EXERCISE DETAILS: From the entries, copy out every line in which the word "computer" is found.

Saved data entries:
* * * * *

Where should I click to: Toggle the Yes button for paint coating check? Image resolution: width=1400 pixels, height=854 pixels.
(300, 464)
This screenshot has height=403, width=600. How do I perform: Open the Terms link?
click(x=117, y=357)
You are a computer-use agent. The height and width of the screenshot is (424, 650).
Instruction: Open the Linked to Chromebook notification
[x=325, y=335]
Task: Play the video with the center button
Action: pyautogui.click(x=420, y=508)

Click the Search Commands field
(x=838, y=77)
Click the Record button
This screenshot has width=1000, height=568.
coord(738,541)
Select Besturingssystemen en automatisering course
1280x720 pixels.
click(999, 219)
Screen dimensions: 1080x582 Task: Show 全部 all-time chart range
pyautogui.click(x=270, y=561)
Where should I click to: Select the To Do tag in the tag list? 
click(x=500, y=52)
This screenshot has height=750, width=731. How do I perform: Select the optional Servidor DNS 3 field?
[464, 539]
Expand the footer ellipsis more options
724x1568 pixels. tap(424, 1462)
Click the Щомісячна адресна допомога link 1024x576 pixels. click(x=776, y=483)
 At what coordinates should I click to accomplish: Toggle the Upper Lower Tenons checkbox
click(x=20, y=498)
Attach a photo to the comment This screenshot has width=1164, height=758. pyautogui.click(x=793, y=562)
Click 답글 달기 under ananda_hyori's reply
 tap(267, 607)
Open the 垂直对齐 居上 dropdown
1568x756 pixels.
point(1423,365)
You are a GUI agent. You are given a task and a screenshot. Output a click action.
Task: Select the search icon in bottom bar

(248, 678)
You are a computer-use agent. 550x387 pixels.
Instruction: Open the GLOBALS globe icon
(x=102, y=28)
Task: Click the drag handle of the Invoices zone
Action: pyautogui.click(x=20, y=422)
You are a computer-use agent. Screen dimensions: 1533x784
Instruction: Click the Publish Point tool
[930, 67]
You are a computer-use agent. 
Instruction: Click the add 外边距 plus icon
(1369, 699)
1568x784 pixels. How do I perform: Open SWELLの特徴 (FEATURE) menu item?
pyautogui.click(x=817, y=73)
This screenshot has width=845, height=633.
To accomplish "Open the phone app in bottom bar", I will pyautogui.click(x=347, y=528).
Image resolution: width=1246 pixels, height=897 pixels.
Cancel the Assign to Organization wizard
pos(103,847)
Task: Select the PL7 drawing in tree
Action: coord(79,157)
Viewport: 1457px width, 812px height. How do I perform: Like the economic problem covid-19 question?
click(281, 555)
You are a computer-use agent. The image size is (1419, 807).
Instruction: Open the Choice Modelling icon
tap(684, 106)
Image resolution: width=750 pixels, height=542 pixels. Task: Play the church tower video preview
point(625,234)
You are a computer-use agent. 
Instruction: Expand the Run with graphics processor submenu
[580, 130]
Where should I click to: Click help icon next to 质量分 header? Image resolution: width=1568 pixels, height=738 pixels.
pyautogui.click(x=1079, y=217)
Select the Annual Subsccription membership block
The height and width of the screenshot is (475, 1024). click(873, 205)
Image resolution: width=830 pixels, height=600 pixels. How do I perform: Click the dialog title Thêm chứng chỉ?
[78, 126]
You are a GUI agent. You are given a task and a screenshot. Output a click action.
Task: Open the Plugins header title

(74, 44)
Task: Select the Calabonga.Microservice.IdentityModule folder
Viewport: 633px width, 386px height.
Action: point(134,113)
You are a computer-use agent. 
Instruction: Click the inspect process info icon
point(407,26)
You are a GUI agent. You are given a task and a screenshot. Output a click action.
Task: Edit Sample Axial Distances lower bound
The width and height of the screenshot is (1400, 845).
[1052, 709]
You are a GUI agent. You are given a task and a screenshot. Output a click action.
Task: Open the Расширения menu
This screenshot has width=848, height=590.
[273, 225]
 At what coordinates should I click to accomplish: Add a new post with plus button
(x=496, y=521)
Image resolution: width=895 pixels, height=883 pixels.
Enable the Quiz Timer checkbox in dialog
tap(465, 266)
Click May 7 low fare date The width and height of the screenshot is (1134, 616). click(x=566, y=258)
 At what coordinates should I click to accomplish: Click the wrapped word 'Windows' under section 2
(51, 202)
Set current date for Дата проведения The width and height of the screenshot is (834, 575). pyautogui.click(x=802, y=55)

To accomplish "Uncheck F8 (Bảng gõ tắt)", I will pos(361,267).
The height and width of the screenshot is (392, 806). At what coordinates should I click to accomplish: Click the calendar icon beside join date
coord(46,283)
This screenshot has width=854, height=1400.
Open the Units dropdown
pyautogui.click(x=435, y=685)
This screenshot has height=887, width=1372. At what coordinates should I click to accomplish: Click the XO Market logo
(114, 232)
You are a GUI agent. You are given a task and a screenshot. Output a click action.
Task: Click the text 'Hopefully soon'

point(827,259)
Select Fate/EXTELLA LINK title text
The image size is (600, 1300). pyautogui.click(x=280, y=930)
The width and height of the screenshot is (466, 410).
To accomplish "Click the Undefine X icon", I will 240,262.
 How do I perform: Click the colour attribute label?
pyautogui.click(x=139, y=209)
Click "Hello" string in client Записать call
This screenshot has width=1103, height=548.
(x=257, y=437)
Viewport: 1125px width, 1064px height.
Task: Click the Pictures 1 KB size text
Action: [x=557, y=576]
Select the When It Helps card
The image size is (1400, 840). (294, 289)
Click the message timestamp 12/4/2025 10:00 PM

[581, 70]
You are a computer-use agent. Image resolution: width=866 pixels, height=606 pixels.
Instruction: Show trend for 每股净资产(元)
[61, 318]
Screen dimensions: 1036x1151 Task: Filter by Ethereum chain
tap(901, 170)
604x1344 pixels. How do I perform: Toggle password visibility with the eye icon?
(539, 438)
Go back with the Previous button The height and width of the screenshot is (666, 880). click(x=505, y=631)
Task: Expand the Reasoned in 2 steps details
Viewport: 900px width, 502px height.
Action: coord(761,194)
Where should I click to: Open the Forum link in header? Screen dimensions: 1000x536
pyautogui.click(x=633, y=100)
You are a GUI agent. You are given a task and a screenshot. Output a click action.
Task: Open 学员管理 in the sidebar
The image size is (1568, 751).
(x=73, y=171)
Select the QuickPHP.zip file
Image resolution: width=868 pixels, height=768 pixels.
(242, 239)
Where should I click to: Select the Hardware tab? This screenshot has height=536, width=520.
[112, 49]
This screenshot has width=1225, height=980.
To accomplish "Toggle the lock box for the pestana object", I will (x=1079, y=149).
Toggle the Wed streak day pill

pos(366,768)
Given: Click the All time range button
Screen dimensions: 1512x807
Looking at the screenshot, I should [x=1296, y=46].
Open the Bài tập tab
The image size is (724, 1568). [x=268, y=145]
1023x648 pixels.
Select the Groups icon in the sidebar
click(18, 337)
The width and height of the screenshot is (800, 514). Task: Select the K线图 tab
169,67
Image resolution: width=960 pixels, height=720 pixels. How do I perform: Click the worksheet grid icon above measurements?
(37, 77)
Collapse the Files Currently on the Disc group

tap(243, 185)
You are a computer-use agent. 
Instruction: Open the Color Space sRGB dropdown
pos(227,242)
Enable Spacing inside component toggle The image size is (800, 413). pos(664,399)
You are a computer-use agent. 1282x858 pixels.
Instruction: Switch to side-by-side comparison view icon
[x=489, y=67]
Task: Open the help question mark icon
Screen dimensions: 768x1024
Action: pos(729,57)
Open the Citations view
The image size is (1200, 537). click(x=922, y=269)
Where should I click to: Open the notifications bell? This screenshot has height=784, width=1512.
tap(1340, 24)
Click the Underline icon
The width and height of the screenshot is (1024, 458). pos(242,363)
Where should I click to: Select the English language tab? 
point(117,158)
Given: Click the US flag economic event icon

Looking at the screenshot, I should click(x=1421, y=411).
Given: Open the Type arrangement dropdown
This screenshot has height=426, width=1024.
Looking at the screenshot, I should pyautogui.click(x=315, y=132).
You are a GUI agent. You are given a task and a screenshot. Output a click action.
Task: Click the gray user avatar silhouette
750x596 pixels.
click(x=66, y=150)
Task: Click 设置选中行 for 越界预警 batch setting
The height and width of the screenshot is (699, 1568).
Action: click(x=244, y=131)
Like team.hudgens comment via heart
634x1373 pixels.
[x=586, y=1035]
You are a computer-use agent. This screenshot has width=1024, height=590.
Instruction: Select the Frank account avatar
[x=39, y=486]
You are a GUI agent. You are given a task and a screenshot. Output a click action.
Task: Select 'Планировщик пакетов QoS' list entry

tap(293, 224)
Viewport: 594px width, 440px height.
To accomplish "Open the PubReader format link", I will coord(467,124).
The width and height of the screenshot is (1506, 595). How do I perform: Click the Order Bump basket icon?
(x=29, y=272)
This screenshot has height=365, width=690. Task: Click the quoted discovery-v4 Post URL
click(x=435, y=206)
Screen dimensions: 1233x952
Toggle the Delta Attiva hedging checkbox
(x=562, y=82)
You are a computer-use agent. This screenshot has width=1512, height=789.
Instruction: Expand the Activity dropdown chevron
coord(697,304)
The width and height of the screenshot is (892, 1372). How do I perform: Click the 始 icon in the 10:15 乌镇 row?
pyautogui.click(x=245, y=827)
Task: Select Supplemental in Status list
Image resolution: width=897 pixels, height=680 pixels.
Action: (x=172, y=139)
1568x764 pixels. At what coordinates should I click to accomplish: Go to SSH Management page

* * * * *

RESPONSE BOX:
You are a computer-use agent. The height and width of the screenshot is (424, 650).
You are a computer-use agent. 550x387 pixels.
You are a computer-use agent. Screen dimensions: 1533x784
You are a computer-use agent. 
You are a computer-use agent. The image size is (1419, 807).
You are a computer-use agent. 
You are a computer-use agent. 
You are a computer-use agent. Image resolution: width=866 pixels, height=606 pixels.
You are a computer-use agent. 
You are a computer-use agent. 1282x858 pixels.
You are a computer-use agent. This screenshot has width=1024, height=590.
You are a computer-use agent. This screenshot has width=1512, height=789.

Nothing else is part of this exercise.